The biorxiv preprint of our MR-PRESSO method can be found here, and the code to implement MR-PRESSO can be found here on GitHub.
RNa-SEQ NOrmalization to compare expression across tissues and cell types
Expression profiling can be a powerful tool for examining the role that individual genes and pathways play in different cell and tissue types. However, comparison between RNA-seq data in such a scenario is made difficult by the fact that these measures of expression are not absolute, and therefore the question of how to best make such comparisons remains open. We're developing a new approach, called Calibre, that uses a graph building approach to normalize expression data.
Universal Control Repository Network (UNICORN)
A major obstacle to identifying genetic risk factors is the availability of large control samples for association studies. While data repositories offer many control resources, administrative and computational hurdles are substantial. Further, ancestries of controls may not sufficiently match those of cases, leading to spurious associations. We are developing the Universal Control Repository Network (UNICORN), aggregating ~250,000 controls from 23 collections, to provide a global control resource for ancestry-matched allele frequency estimates. UNICORN will enable the entire genetics community to perform well-powered association analyses for case collections, without the need for direct access to individual genotypes.

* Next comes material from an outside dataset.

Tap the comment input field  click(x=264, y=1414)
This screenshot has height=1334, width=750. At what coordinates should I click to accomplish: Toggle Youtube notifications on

UNICORN estimates the population allele frequency of each variant conditional on certain ancestry coordinates. Based on hierarchical clustering with PCA, a decision tree clustering samples with similar ancestry is learnt from the control set. Cases are assigned to clusters using the same decision rules, without genotype data exchanging hands. Finally, each case is paired with an ancestry-conditional allele frequency estimate. These estimates are then aggregated to yield a null distribution for the allele count. The association test then simply compares the allele count in cases with this null distribution.
Preliminary results demonstrate UNICORN enables powerful and reliable genetic association analyses without access to individual-level control data [1]. We are currently streamlining the previous model to facilitate a scalable implementation. In the meantime, through simulations, we are also assessing the limitations of the model for lower allele frequencies, for imputed variants, and for individuals with less well-represented ancestry as well as recent admixture. A web-based service will also be developed for convenient use, which we believe can power the next round of discoveries of novel genetic associations. This work will be presented at ASHG 2017 in an invited trainee session.